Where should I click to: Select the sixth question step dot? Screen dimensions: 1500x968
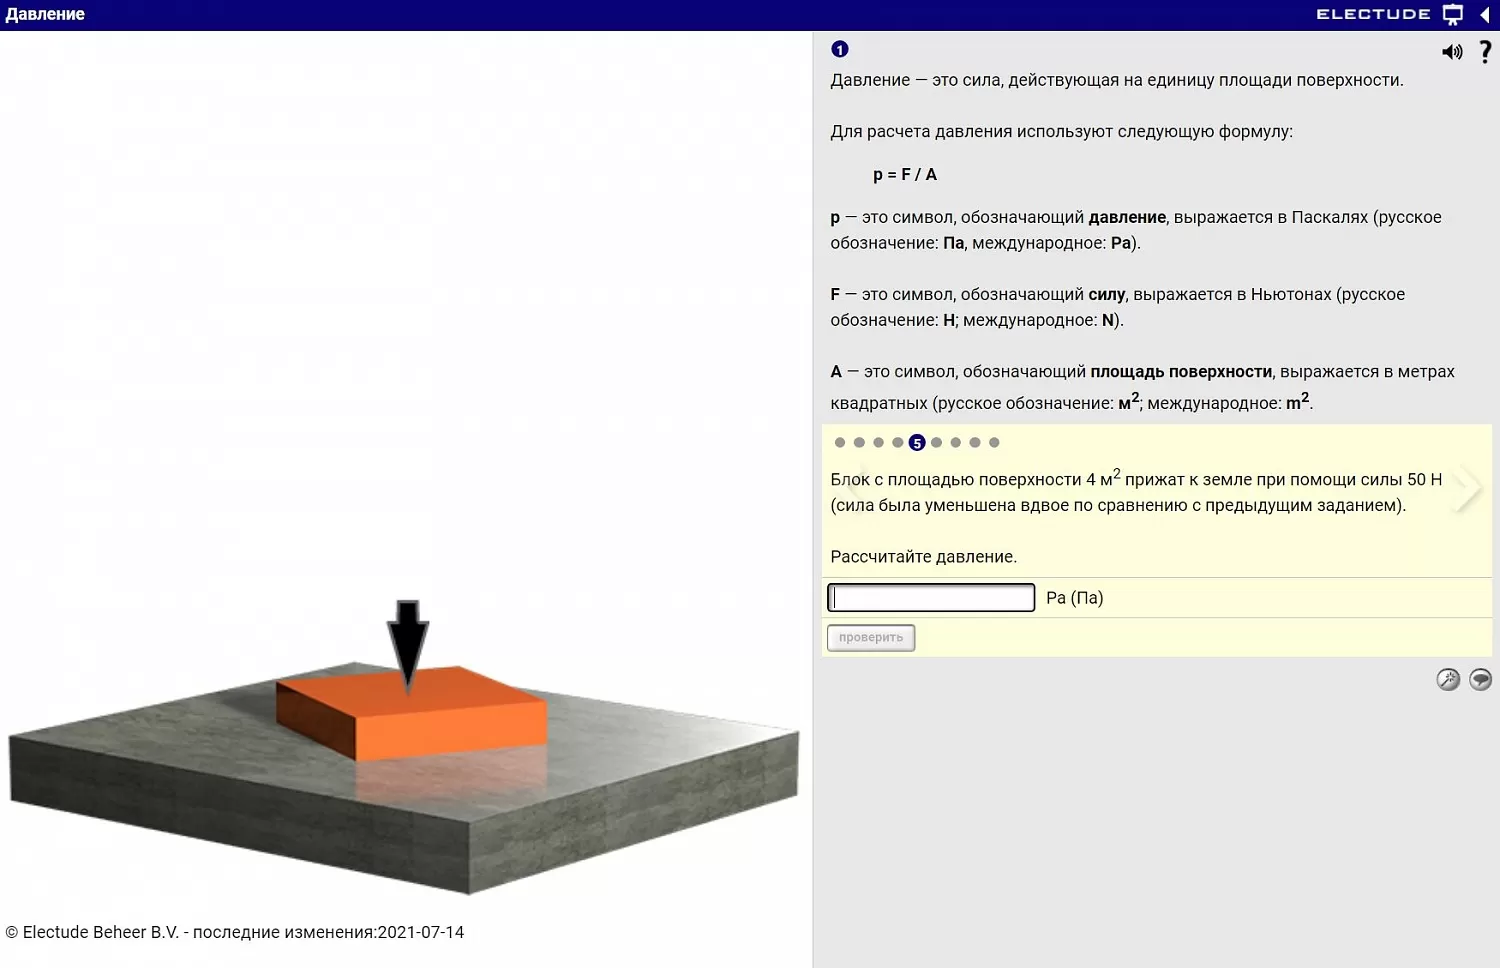pos(936,443)
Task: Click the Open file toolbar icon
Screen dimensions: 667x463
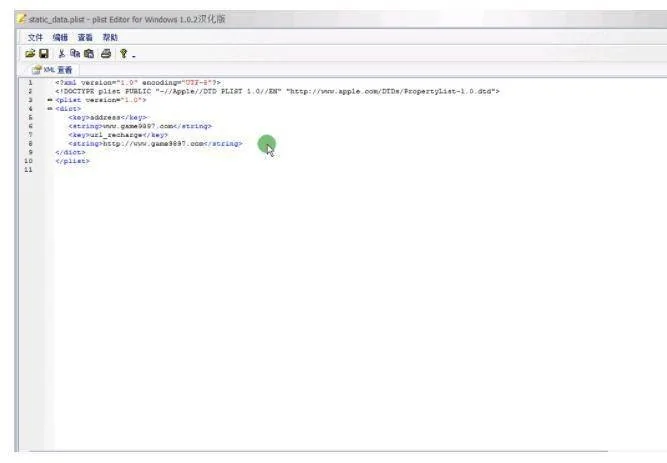Action: pyautogui.click(x=30, y=53)
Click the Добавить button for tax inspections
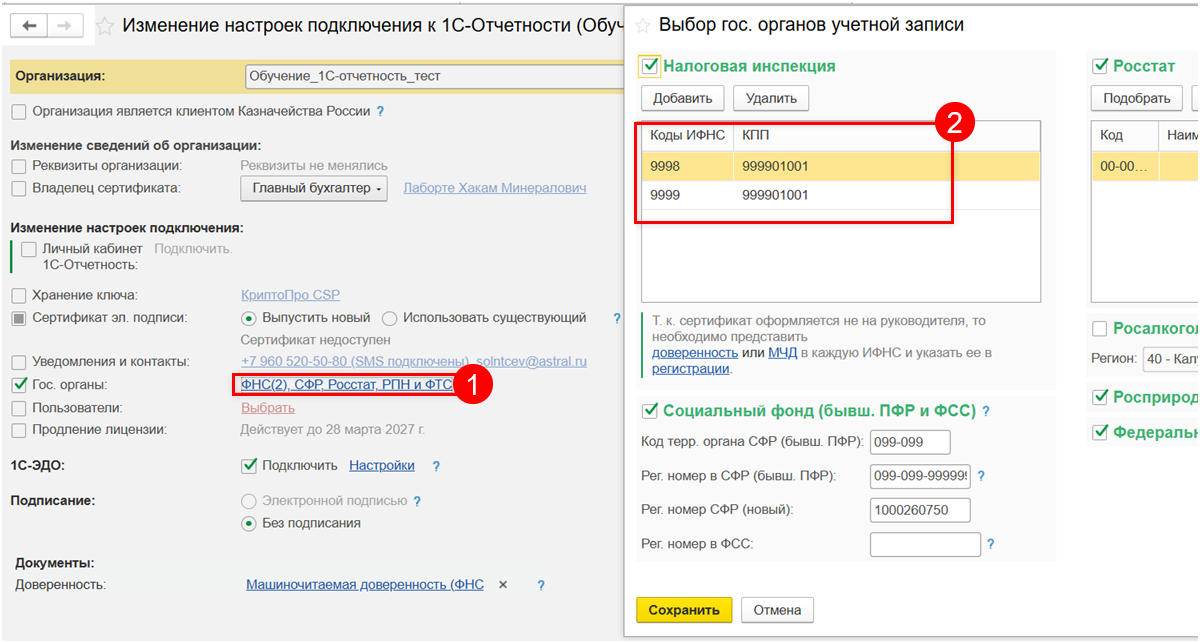The width and height of the screenshot is (1200, 643). 682,98
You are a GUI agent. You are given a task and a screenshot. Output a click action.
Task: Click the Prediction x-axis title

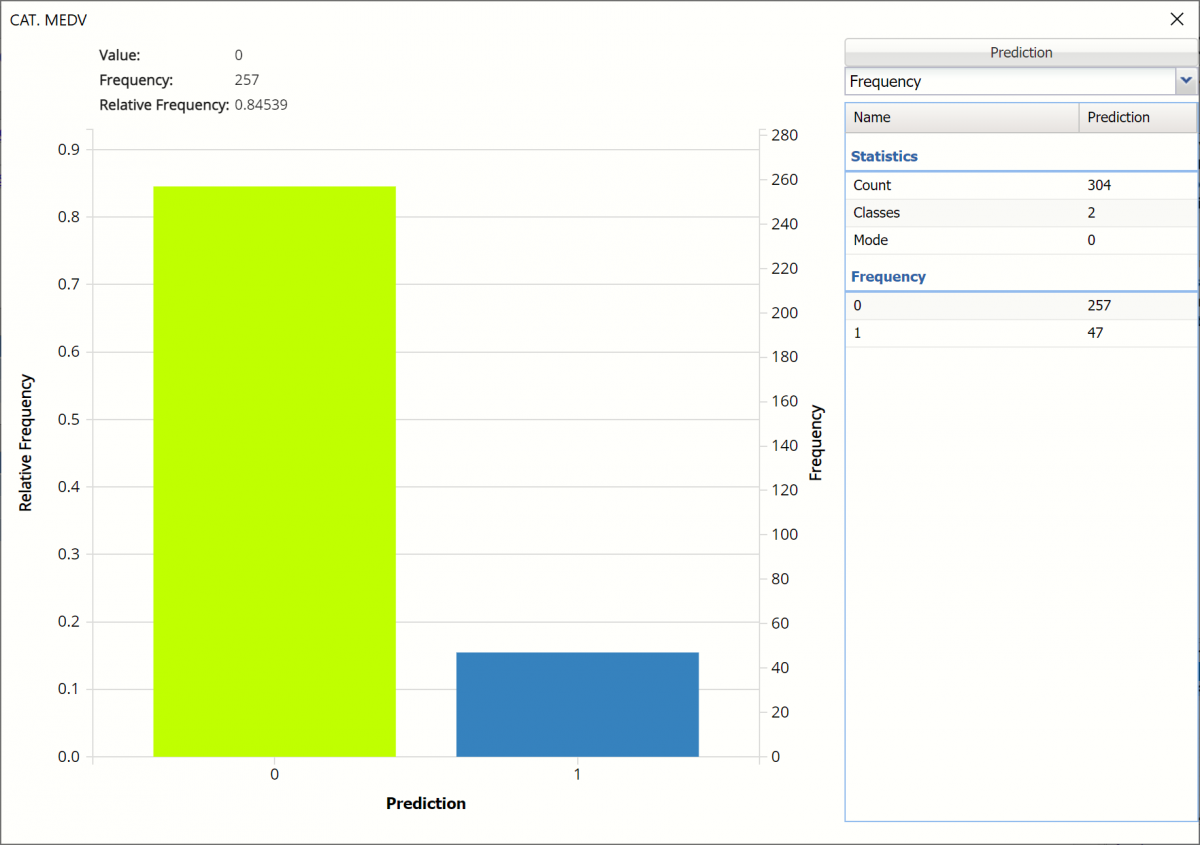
-*-
### Task description
Rewrite the items above, swapping "Screen size" in for every "Screen dimensions" and changing nothing else. Leave out the pictures.

### Full output
Where should I click to: Select the sixth question step dot? Screen size: 1500x968
pos(936,443)
Task: Click the Open file toolbar icon
Screen size: 667x463
Action: pyautogui.click(x=30, y=53)
Click the Добавить button for tax inspections
The width and height of the screenshot is (1200, 643). 682,98
You are a GUI agent. You are given a task and a screenshot. Output a click action.
Task: Click the Prediction x-axis title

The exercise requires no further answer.